What the task asks ▸
Reproduce the inclined-plane thread below word for word, from start to finish.

Passage ▸

= = = = =

Question

You release a block from the top of a long, slippery inclined plane of length l that makes an angle θ with the horizontal. The magnitude of the block's acceleration is gsin(θ).1. For an x axis pointing down the incline and having its origin at the release position, derive an expression for the potential energy of the block-Earth system as a function of x. Suppose that the gravitational potential energy is measured relative to the ground at the bottom of the incline, UG(x=l)=0.Express your answer in terms of g and the variables m, l, x, and θ.(U^G=?)2. Use the expression you derived in the previous part to determine the speed of the block at the bottom of the incline. (Vx,f=?)Express your answer in terms of g and the variables m, l, and θ.

Answer 1

Answer:

UG (x) = m*g*x*sin(Q)

Vx,f (x)= sqrt (2*g*x*sin(Q))

Explanation:

Given:

- The length of the friction less surface L

- The angle Q is made with horizontal

- UG ( x = L ) = 0

- UK ( x = 0) = 0

Find:

derive an expression for the potential energy of the block-Earth system as a function of x.

determine the speed of the block at the bottom of the incline.

= = = = =

Records shown ▸
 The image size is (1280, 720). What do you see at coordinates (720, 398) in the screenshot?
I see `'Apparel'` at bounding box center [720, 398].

= = = = =

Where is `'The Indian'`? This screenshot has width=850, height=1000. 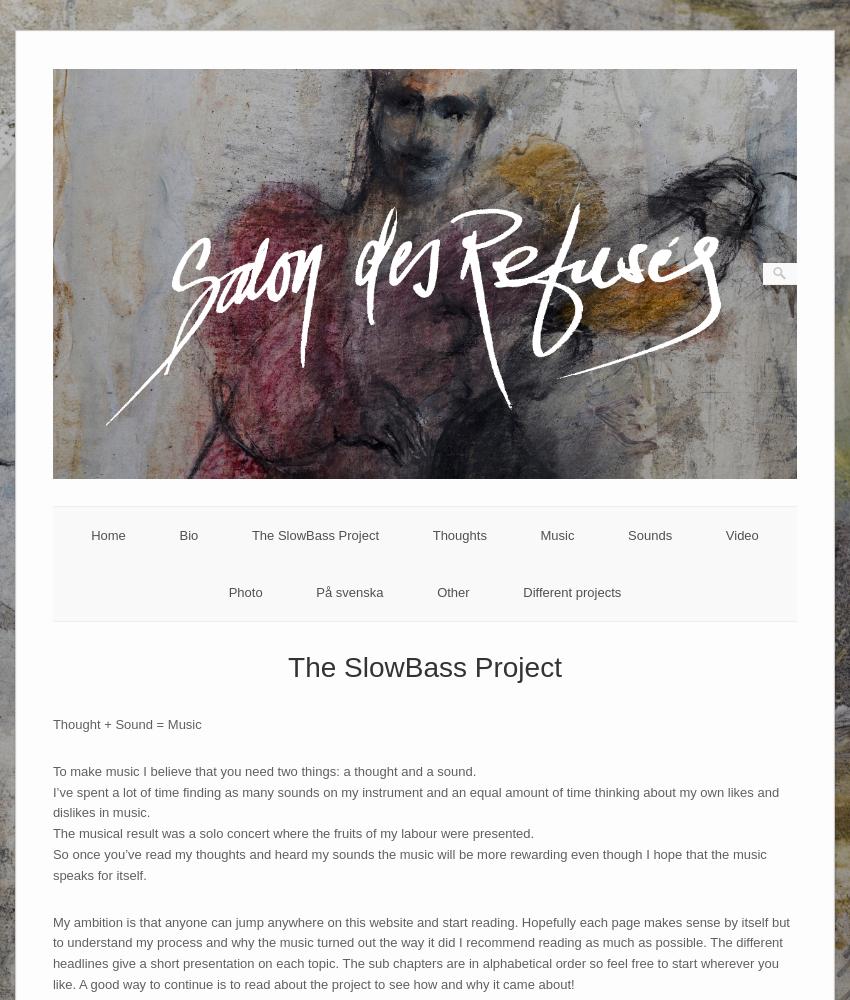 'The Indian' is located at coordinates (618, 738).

= = = = =

Full solution ▸
Question

You release a block from the top of a long, slippery inclined plane of length l that makes an angle θ with the horizontal. The magnitude of the block's acceleration is gsin(θ).1. For an x axis pointing down the incline and having its origin at the release position, derive an expression for the potential energy of the block-Earth system as a function of x. Suppose that the gravitational potential energy is measured relative to the ground at the bottom of the incline, UG(x=l)=0.Express your answer in terms of g and the variables m, l, x, and θ.(U^G=?)2. Use the expression you derived in the previous part to determine the speed of the block at the bottom of the incline. (Vx,f=?)Express your answer in terms of g and the variables m, l, and θ.

Answer 1

Answer:

UG (x) = m*g*x*sin(Q)

Vx,f (x)= sqrt (2*g*x*sin(Q))

Explanation:

Given:

- The length of the friction less surface L

- The angle Q is made with horizontal

- UG ( x = L ) = 0

- UK ( x = 0) = 0

Find:

derive an expression for the potential energy of the block-Earth system as a function of x.

determine the speed of the block at the bottom of the incline.